2.1 SETUP This report includes three rounds of completed tests that are:

1. 21st to 25th April 2014: Tests on W2Power model with final mooring design, fish cage and algae production system.

2. 9th to 13th June 2014: Tests on W2Power model with different angles between wave front and thrust of wind. 3. 28thJuly to 15th August 2014: Tests on (multipurpose WEC) model with (based in PTO of pitch) torque control.

The instrumentation used is:

3 Load sensors, (2 pounds and 10 pounds)in the mooring lines

3 Resistive wave probes

6 DoF Motion Capturing System (Qualisys)

3 PIC microcontrollers and 3 servo-controllers of DC motors (for the simulation of Power Take-Off system)

Desktop PC for control of PIC microcontrollers (control law)

Under-water video camera

2.1.1 W2Power The model of 1/100 scale was manufactured in Málaga, Spain, with PVC pipes of equivalent dimensions and thicknesses depending of equivalent weights in all its parts (Fig. 1). It has been used in the first and second round of the Marinet supported tests. For this set of tests in Cork, the bottom central girder has been removed to allow the installation of the fish-cage model.
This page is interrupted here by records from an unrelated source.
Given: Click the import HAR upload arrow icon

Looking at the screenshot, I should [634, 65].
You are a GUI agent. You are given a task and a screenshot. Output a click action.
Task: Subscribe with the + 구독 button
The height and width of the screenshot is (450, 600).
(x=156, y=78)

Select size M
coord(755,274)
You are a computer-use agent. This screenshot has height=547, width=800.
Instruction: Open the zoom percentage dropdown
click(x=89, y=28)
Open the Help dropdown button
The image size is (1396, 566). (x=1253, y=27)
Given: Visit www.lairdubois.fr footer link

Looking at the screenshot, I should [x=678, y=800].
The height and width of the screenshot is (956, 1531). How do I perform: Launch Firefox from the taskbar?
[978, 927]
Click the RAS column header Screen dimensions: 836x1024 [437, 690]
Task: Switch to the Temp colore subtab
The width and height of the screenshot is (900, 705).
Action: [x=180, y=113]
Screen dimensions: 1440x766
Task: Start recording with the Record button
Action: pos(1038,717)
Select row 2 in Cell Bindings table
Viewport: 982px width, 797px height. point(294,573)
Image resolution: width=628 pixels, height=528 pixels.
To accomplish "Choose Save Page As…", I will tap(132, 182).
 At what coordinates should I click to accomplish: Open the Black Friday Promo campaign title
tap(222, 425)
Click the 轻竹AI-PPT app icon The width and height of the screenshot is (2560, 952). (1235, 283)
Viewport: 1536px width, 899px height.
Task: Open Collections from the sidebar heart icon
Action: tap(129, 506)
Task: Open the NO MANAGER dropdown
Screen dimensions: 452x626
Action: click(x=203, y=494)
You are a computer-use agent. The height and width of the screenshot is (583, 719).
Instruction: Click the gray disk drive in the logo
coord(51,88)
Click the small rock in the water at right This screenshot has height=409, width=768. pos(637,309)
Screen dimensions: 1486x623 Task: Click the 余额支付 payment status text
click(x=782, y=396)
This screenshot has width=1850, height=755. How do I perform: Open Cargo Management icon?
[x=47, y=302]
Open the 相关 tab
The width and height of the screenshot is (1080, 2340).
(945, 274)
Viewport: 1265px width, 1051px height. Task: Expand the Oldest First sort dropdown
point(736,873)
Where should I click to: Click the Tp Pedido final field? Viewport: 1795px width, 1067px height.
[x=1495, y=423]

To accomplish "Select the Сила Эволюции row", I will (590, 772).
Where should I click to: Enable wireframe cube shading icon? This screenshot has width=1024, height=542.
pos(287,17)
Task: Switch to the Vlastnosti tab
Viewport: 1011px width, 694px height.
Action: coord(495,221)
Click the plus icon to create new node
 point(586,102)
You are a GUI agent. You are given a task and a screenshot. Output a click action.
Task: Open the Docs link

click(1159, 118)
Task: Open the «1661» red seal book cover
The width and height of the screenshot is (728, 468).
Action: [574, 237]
Figure 1 – Original W2Power platform

A preliminary catenary mooring design with 3 lines (3 lines 5.65 meters long, 120 degrees between lines) as used. The three lines were connected to a swivel that was fixed to the front column. The platform is designed to be wind-vanning so it rotates depending on the wind direction to orient the wind turbines in the correct position (Fig. 2).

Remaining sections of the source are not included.